Choice Modelling - Related Terms For Choice Modelling

Related Terms For Choice Modelling

There are a number of terms which either are subsets or overlap with other areas, of econometrics that may broadly be termed Choice Modelling.

These include the following:

  1. Stated preference discrete choice modelling
  2. Discrete choice
  3. Choice experiment
  4. Choice set
  5. Conjoint analysis
  6. Controlled experiments

Read more about this topic:  Choice Modelling

Famous quotes containing the words related, terms, choice and/or modelling:

    The question of place and climate is most closely related to the question of nutrition. Nobody is free to live everywhere; and whoever has to solve great problems that challenge all his strength actually has a very restricted choice in this matter.

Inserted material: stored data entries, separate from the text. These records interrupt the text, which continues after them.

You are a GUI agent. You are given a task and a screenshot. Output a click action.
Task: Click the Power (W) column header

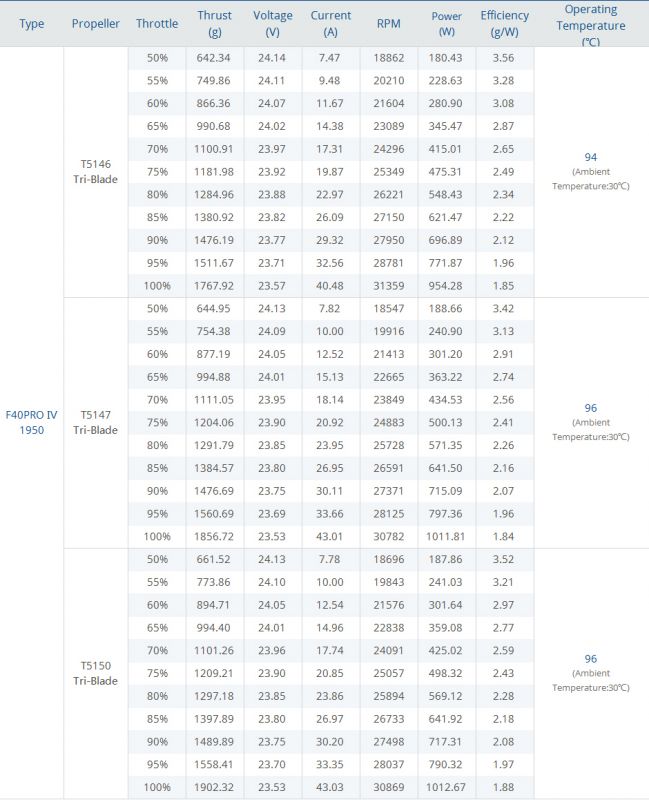click(447, 23)
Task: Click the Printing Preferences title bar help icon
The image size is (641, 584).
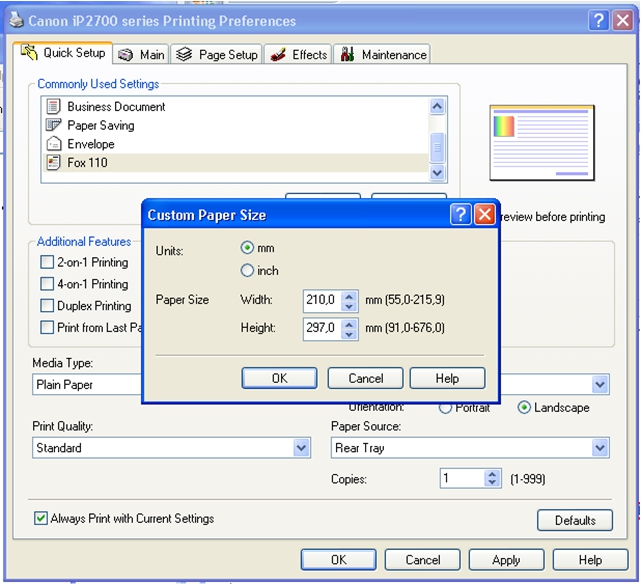Action: pos(598,20)
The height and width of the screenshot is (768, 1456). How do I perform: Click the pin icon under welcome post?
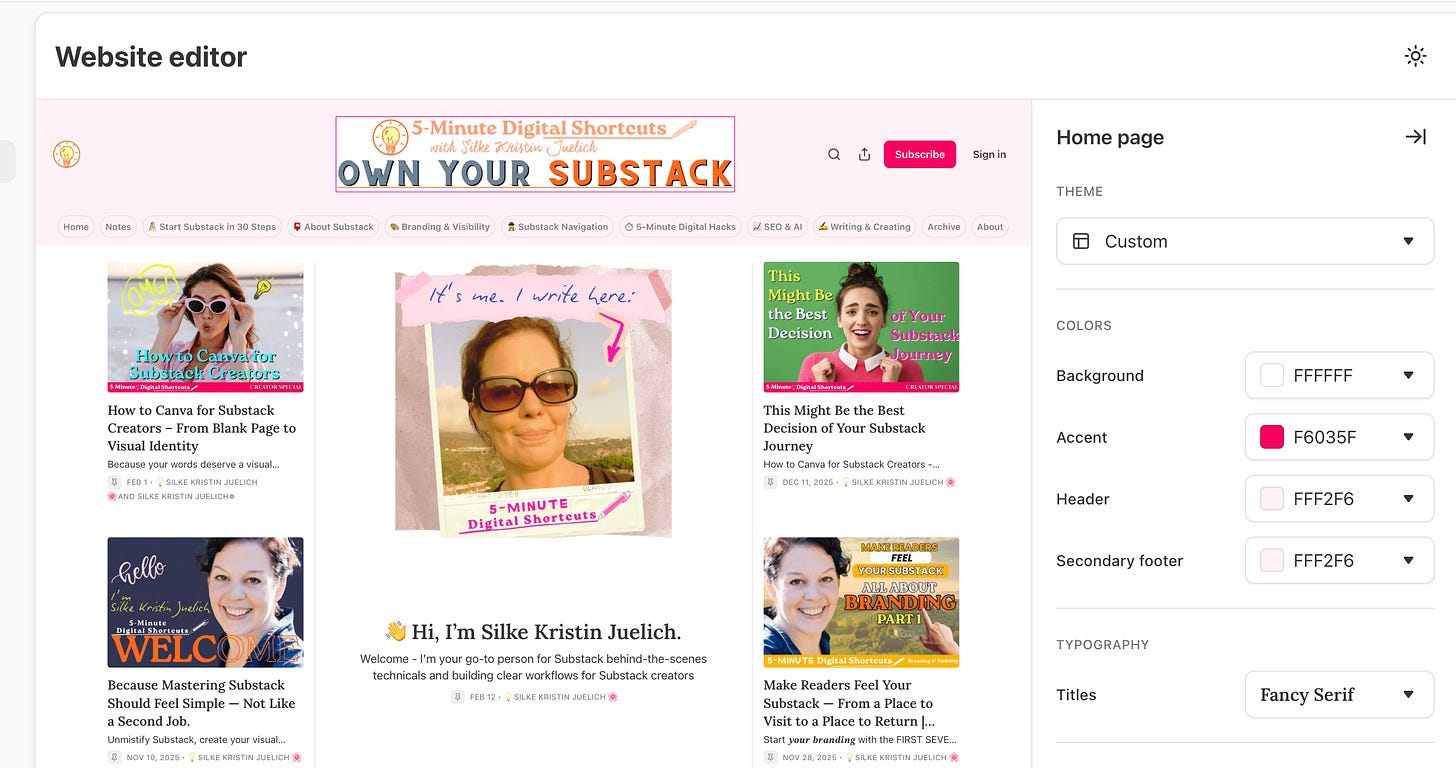coord(114,757)
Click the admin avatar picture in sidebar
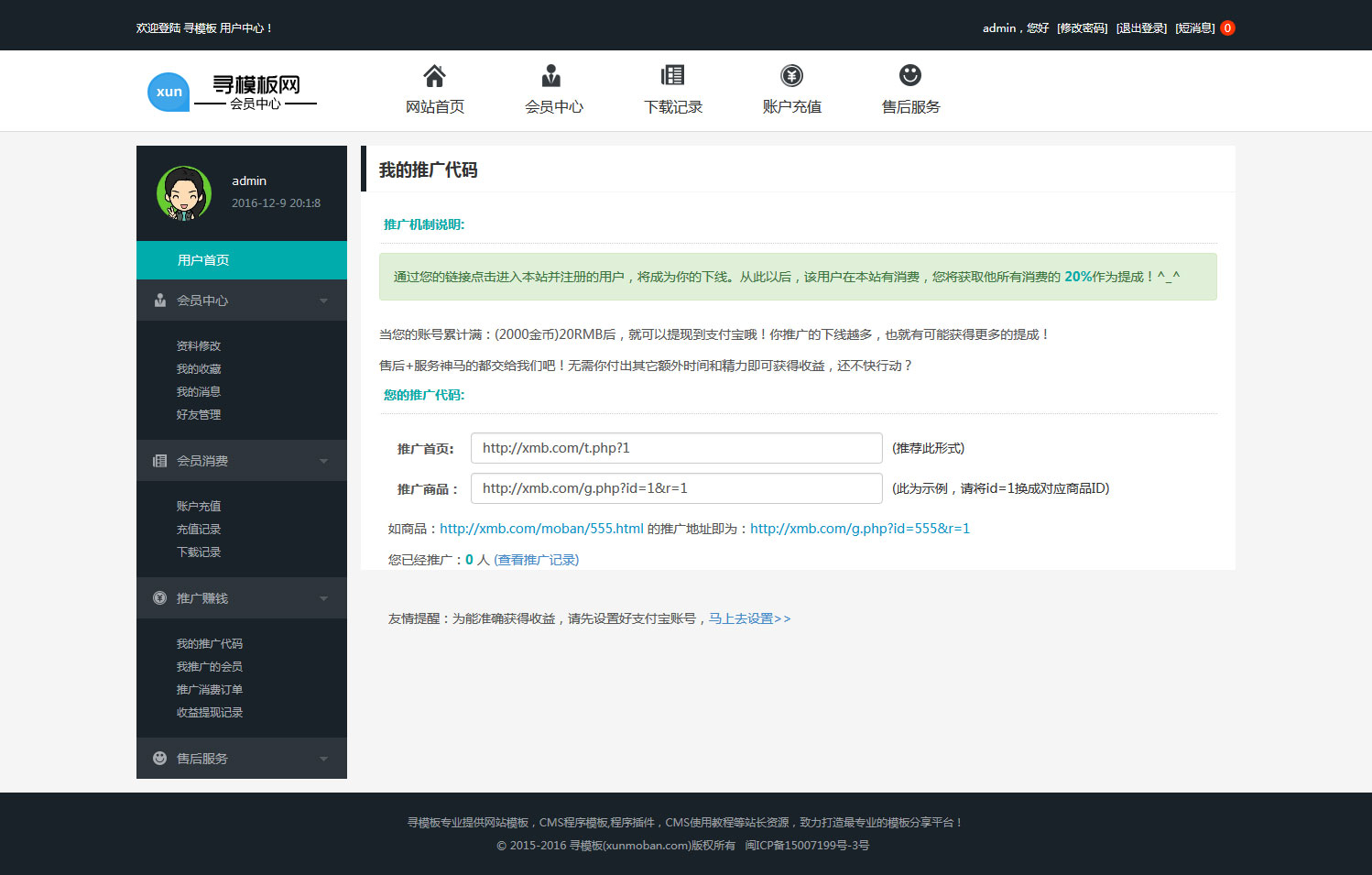 coord(184,193)
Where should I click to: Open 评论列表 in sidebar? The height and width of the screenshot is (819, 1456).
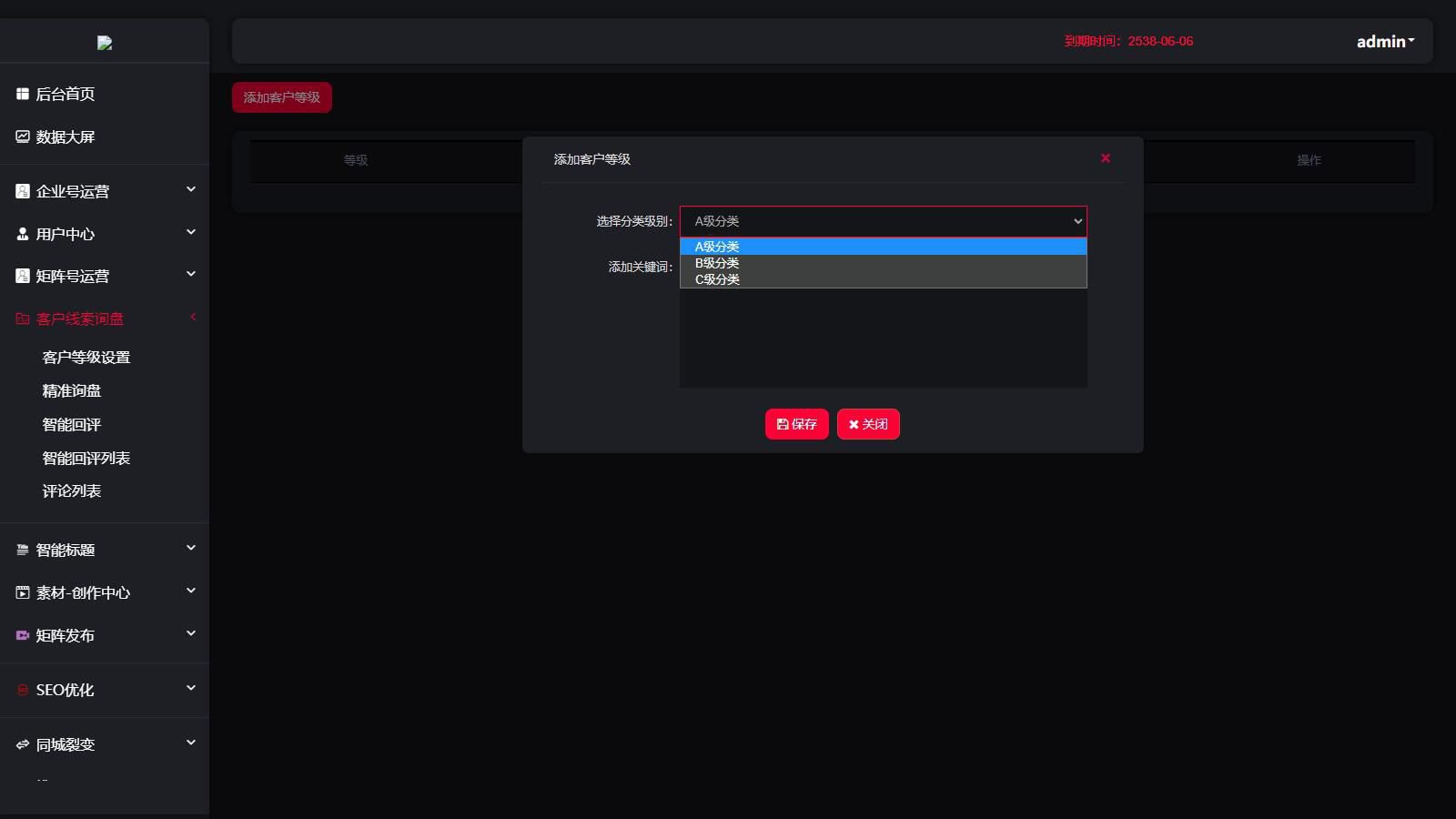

The influence of climate on our metabolism, its retardation, its acceleration, goes so far that a mistaken choice of place and climate can not only estrange a man from his task but can actually keep it from him: he never gets to see it.
    Friedrich Nietzsche (1844–1900)

    A radical is one of whom people say “He goes too far.” A conservative, on the other hand, is one who “doesn’t go far enough.” Then there is the reactionary, “one who doesn’t go at all.” All these terms are more or less objectionable, wherefore we have coined the term “progressive.” I should say that a progressive is one who insists upon recognizing new facts as they present themselves—one who adjusts legislation to these new facts.
    Woodrow Wilson (1856–1924)

    And yet ‘twould seem that what is sung
    In happy sadness by the young,
    Fate has no choice but to fulfill.
    Robert Frost (1874–1963)

    The windy springs and the blazing summers, one after another, had enriched and mellowed that flat tableland; all the human effort that had gone into it was coming back in long, sweeping lines of fertility. The changes seemed beautiful and harmonious to me; it was like watching the growth of a great man or of a great idea. I recognized every tree and sandbank and rugged draw. I found that I remembered the conformation of the land as one remembers the modelling of human faces.